NewMed Energy Pushes to Reopen Karish Gas Terms as Shekel Strengthens Against the Dollar

NewMed Energy wants its gas-export framework adjusted before further export commitments lock in under outdated currency assumptions.
NewMed Energy is moving to reopen its gas-export agreement with Israel's Ministry of Energy and Infrastructure, citing the shekel's strengthening against the dollar as material grounds for revised terms. The partner in the Karish and Tanin offshore gas fields, alongside its position in the giant Leviathan field, wants the framework adjusted before further export commitments lock in under what it sees as outdated currency assumptions.
The push lands as Israel's energy sector recalibrates around currency moves that have compressed dollar-denominated revenue when converted back into shekels. For NewMed, the gap between agreed pricing and current FX reality is the lever — and the Ministry of Energy is being asked to sit at a table it had not previously planned to sit at. NewMed Energy is publicly traded on the Tel Aviv Stock Exchange (TASE: NWMD) and is one of the principal players in Israel's offshore gas economy alongside Chevron, which operates Leviathan, and Energean, which operates Karish.

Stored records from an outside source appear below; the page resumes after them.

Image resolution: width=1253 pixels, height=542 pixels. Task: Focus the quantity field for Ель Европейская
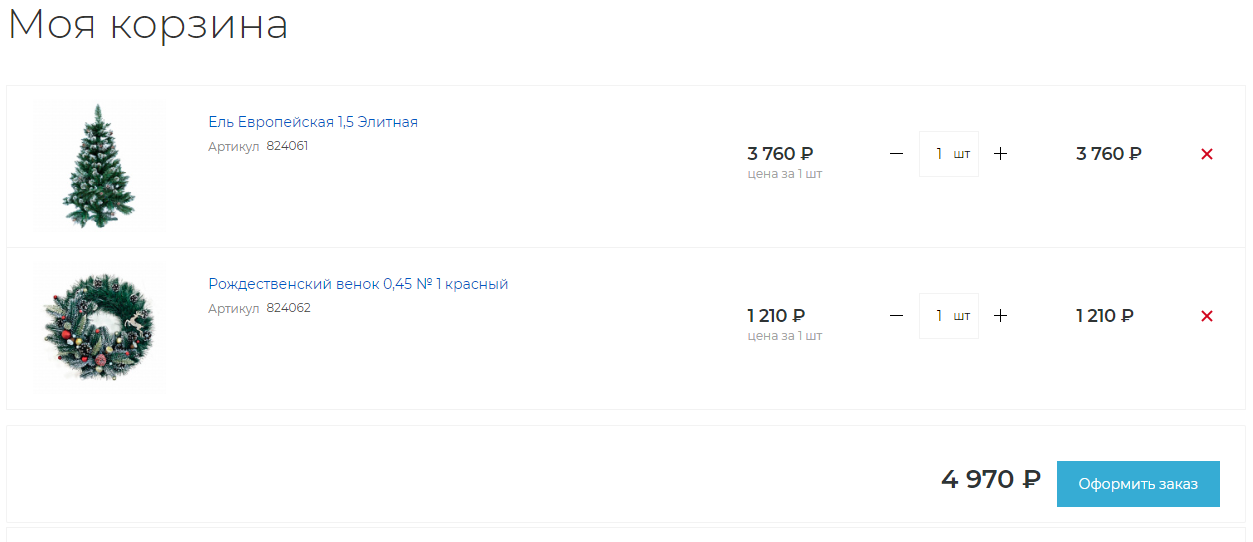pos(949,154)
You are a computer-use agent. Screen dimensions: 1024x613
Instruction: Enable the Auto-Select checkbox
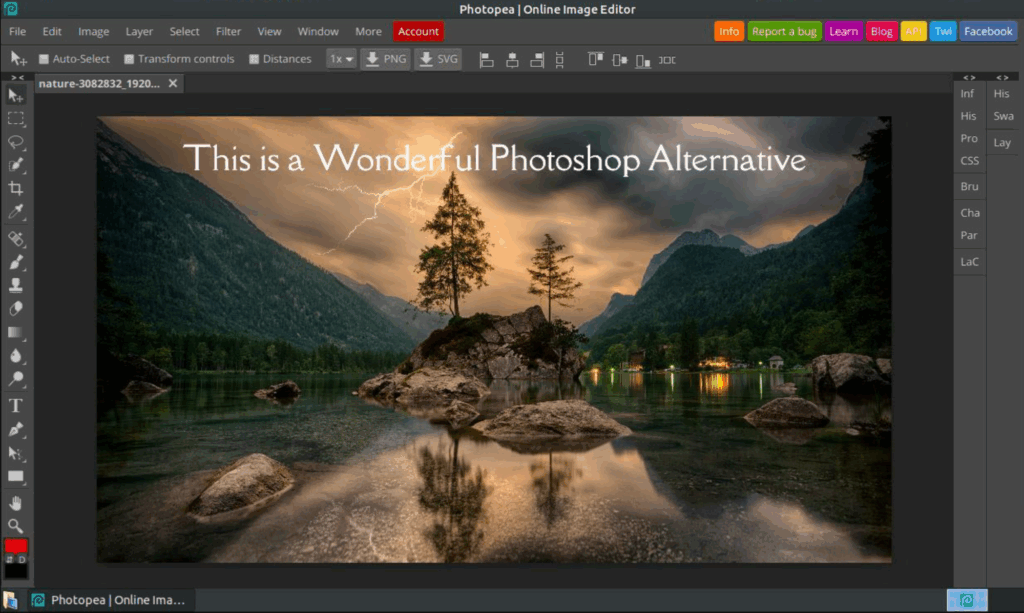44,59
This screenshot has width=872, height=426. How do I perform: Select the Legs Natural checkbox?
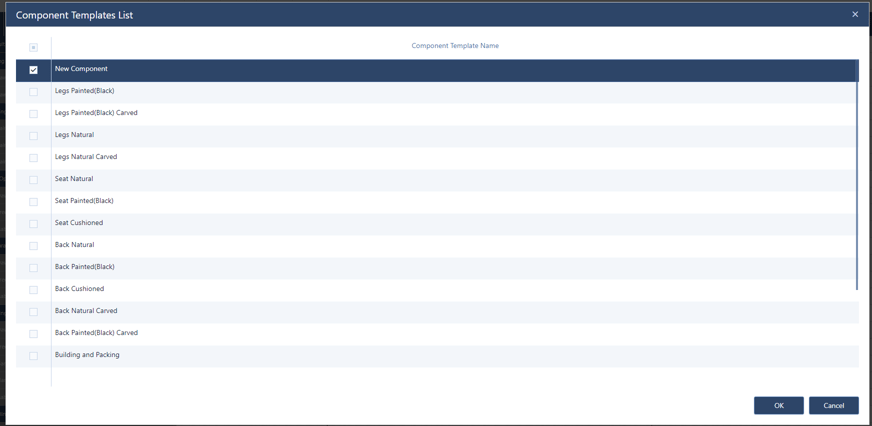tap(33, 136)
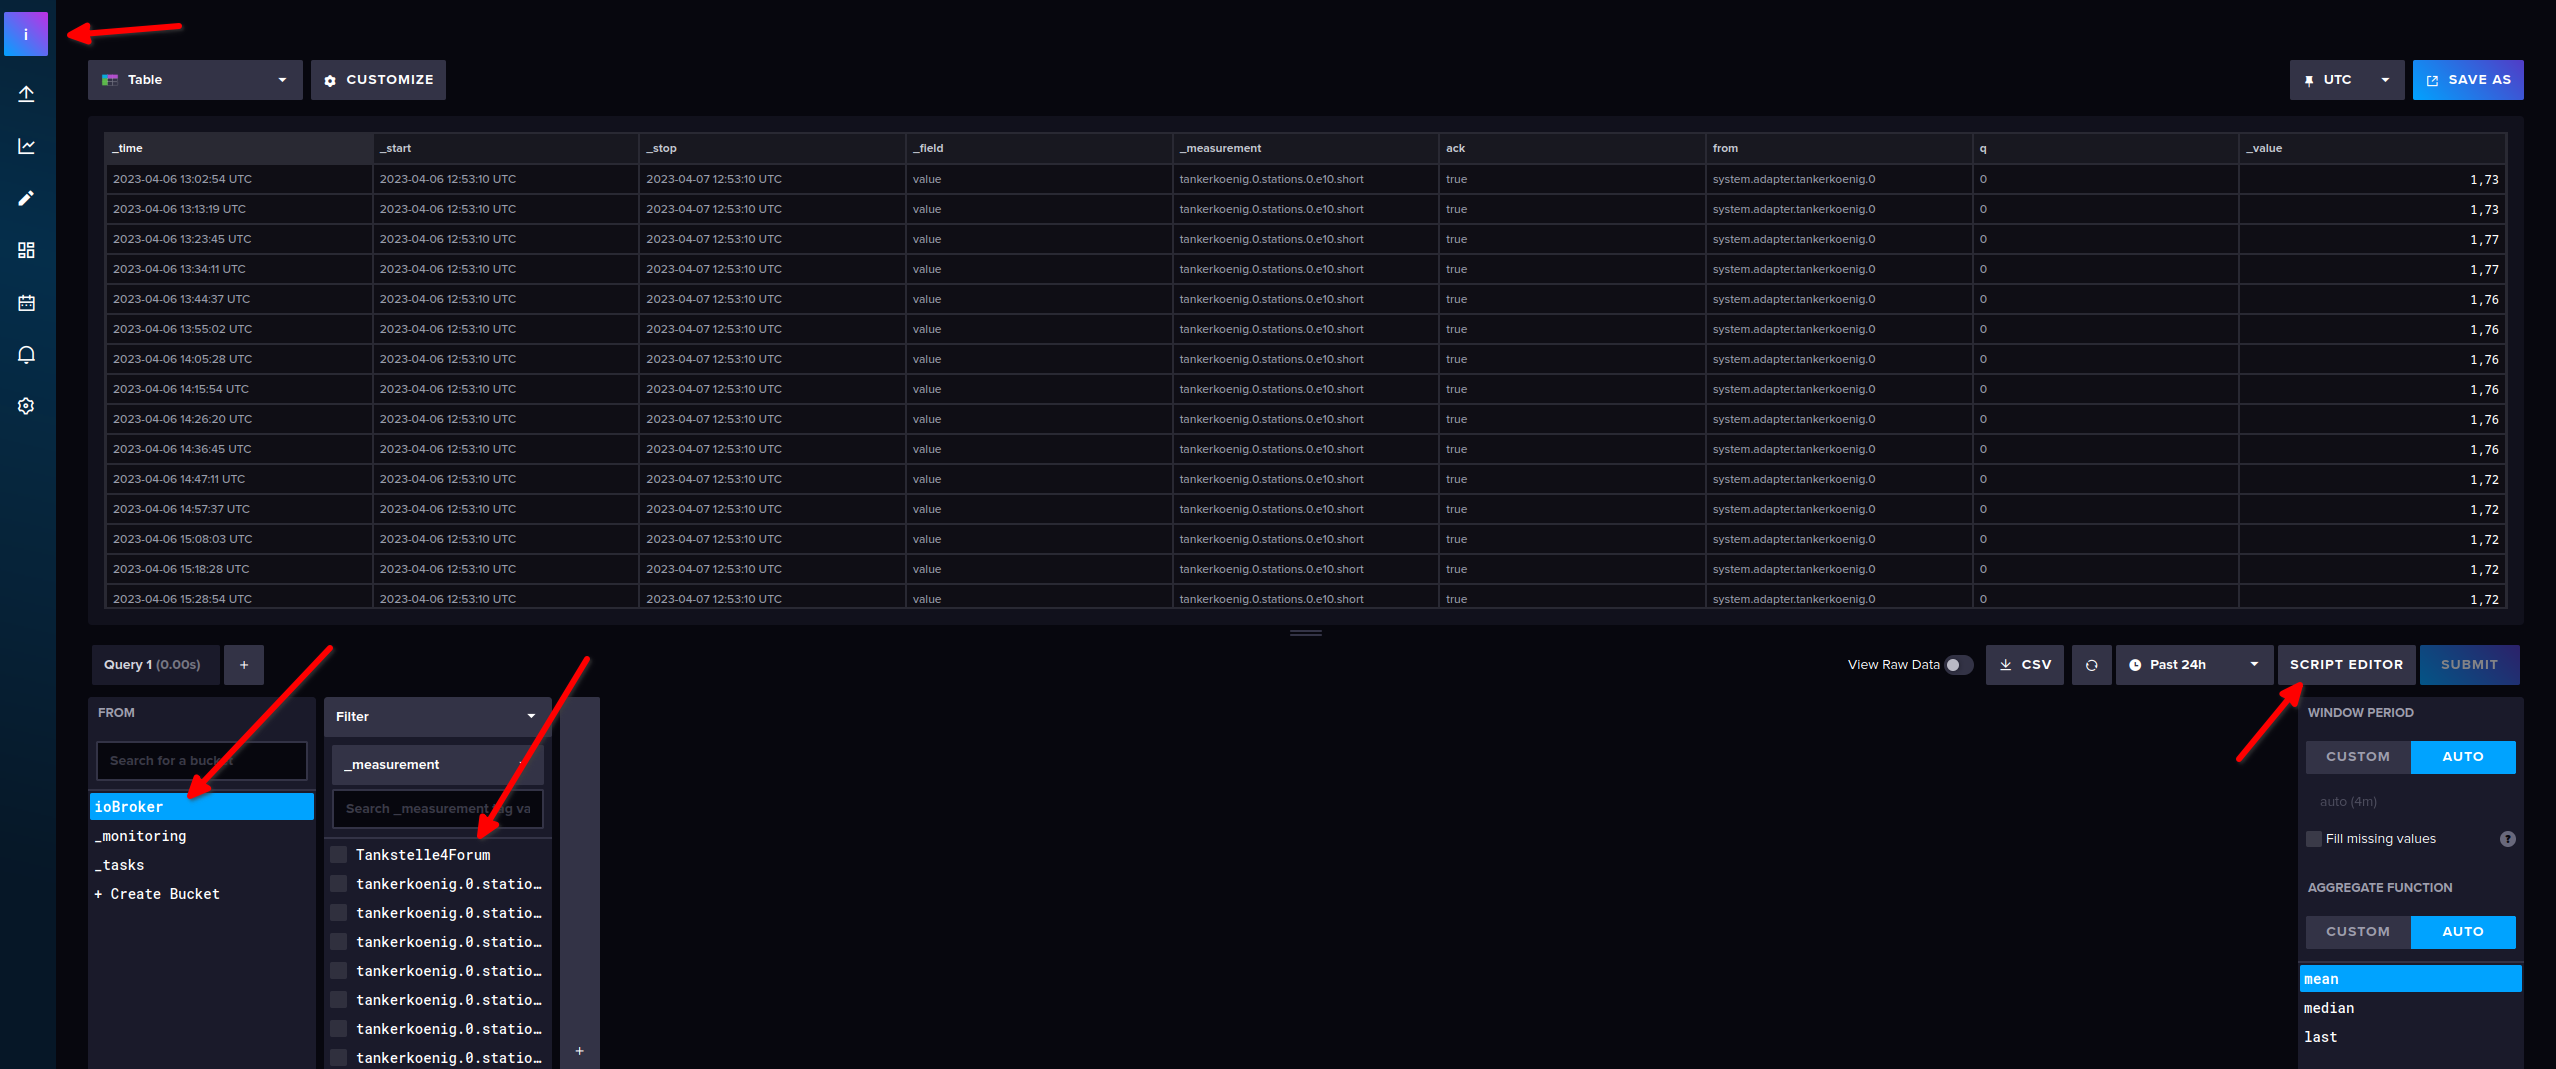Screen dimensions: 2556x1069
Task: Expand the Past 24h time range dropdown
Action: tap(2194, 665)
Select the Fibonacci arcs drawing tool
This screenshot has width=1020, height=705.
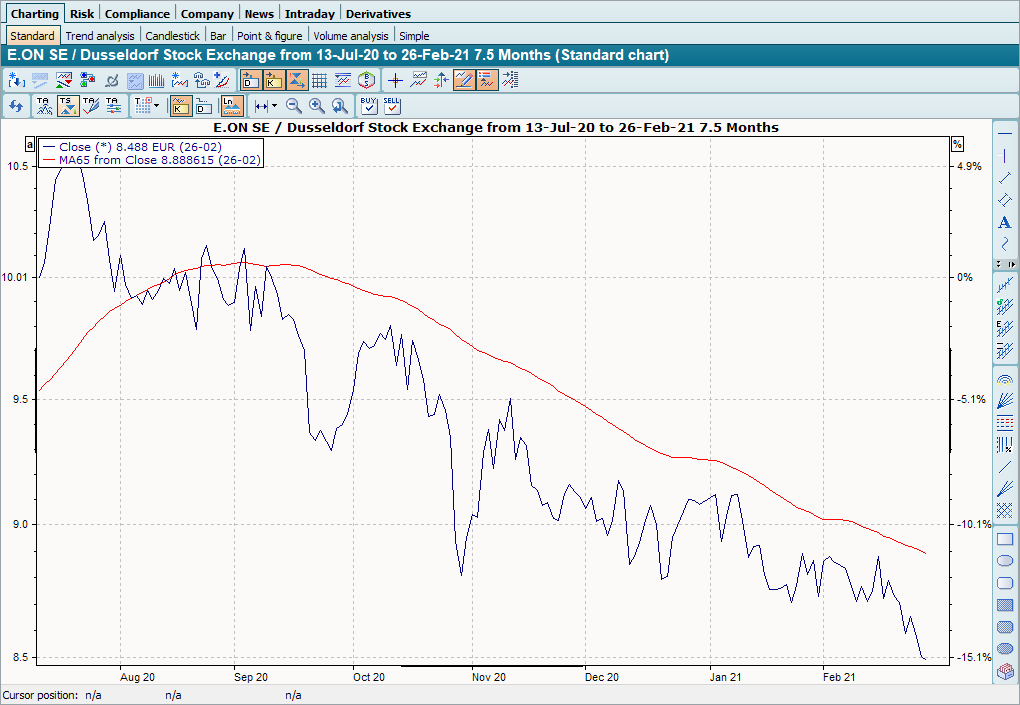[x=1005, y=379]
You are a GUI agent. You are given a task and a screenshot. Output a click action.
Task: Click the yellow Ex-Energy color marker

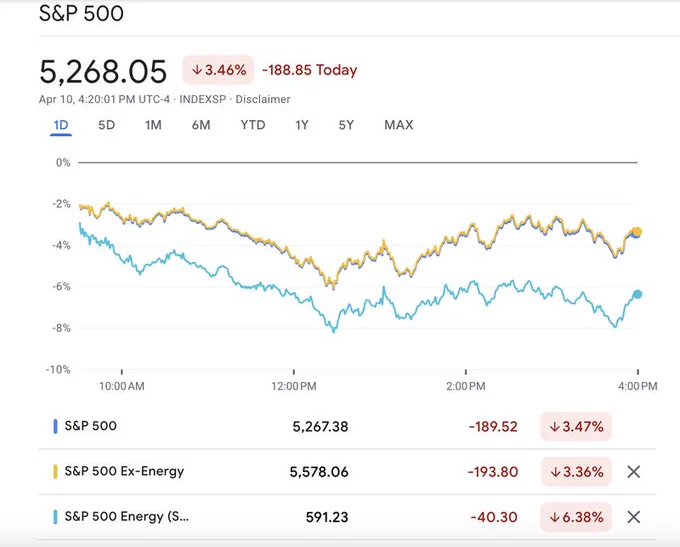pyautogui.click(x=55, y=472)
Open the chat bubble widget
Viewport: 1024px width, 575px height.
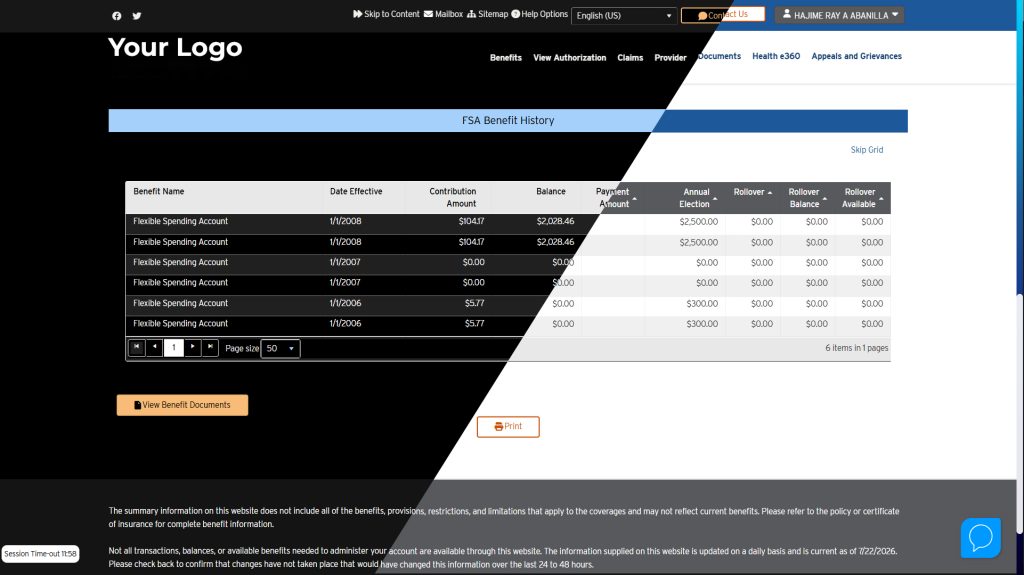[980, 538]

Karish, brought into production in late 2022, was among the largest fields developed in Israeli waters this decade and was politically charged from inception — the field sits near the maritime boundary with Lebanon that was finally demarcated in 2022. The Tanin field, sitting in adjacent waters, is in development. Together they form a meaningful share of Israel's domestic gas supply and a growing share of regional exports to Egypt and Jordan.
The Currency Story
Gas-export contracts across the Eastern Mediterranean are typically dollar-denominated. When the shekel strengthens against the dollar, shekel-converted revenue falls — squeezing margins set under older FX assumptions. The shekel's run since early 2025 has been one of the stronger emerging-market currency moves of the cycle, driven by an improving Israeli current account, sustained foreign-direct-investment inflows despite war-period risk premia, and a Bank of Israel posture that has held rates higher than market expectations for longer.
NewMed's request reframes the gas-export agreement as a contract written under a different FX regime that no longer reflects underlying economic reality. Whether the Ministry of Energy agrees is a political question as much as an economic one. Reopening terms sets a precedent the regulator will be cautious about — other partners in Israel's gas economy will watch closely and may follow.
Why It Matters
Israel's gas economy is the spine of regional energy diplomacy. The export agreements with Egypt and Jordan are economic instruments but also strategic ones, embedded in the architecture of regional normalization. The contested EastMed pipeline corridor — pushing Israeli and Cypriot gas toward European markets — remains under active discussion. A reopened NewMed deal signals that operators now have leverage to renegotiate terms set in a different currency environment, and the government is at least at the table.
It also matters for capital allocation. Israeli energy is a meaningful slice of the TASE-listed universe and a destination for institutional capital and family-office allocators looking for hard-asset exposure to the Israeli economy. Margin compression at NewMed translates into valuation pressure across the sector; margin restoration translates the other way. The same FX dynamic affects exposure across Israeli refining and downstream-energy assets, where Shapir Engineering's reported move on the Ashdod Refinery sits inside the same sector repricing. The next 90 days of regulator posture will determine which direction the sector trades.
What to Watch
Three signals. First: any public Ministry of Energy statement framing the talks — pro-reopening, anti-reopening, or procedural. Second: parallel moves by Chevron on its Leviathan agreements, which would suggest a sector-wide repricing rather than a NewMed-specific case. Third: shekel-dollar levels — sustained shekel strength below the 3.40 level would harden NewMed's case; reversal above 3.70 would weaken it. The infrastructure-investment overlay reaches further: domestic data-center and AI-infrastructure capital being deployed in Israel adds to the same shekel-demand picture that has driven the currency stronger in the first place.
FAQ
What is NewMed Energy?
An Israeli energy partnership, traded on the Tel Aviv Stock Exchange under NWMD, holding stakes in the Karish, Tanin, and Leviathan offshore gas fields.
Why is the shekel relevant?
Gas-export contracts are typically dollar-denominated. As the shekel strengthens against the dollar, shekel-converted revenue falls — squeezing margins set under older FX assumptions.
Has the Ministry of Energy agreed to reopen the agreement?
Talks are reported as initiated; no formal agreement to renegotiate has been confirmed at time of reporting.
Who operates Karish?
Energean is the field operator; NewMed Energy holds a partner stake.
Why does this matter beyond NewMed?
A reopened agreement would set a precedent other partners in Israel's gas economy could invoke. Chevron's Leviathan position is the most consequential. The next 90 days of regulator posture will signal sector-wide direction.